Exercise materials |
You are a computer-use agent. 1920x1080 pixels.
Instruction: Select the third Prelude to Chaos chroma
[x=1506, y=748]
...
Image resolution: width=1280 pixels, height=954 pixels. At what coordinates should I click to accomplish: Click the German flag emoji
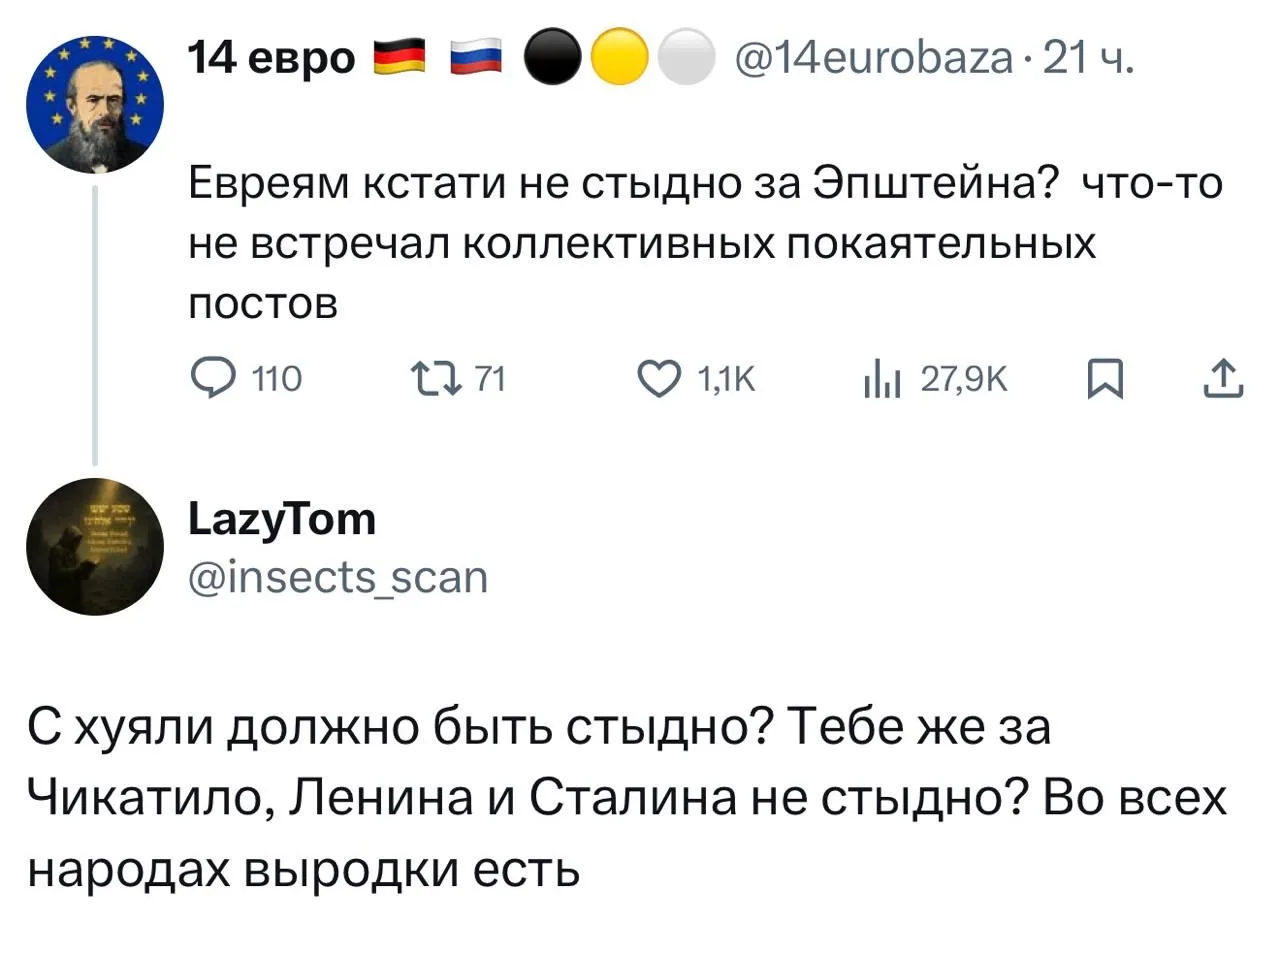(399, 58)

What is expected | Render the items between the line holding "You are a computer-use" and the line holding "[x=1506, y=748]", inclusive, as a two-column CSV with the header item_text,answer and one row per item. Put each value in a single quoted field, with line breaks turned into spaces.

Worked solution |
item_text,answer
"You are a computer-use agent. 1920x1080 pixels. Instruction: Select the third Prelude to Chaos chroma","[x=1506, y=748]"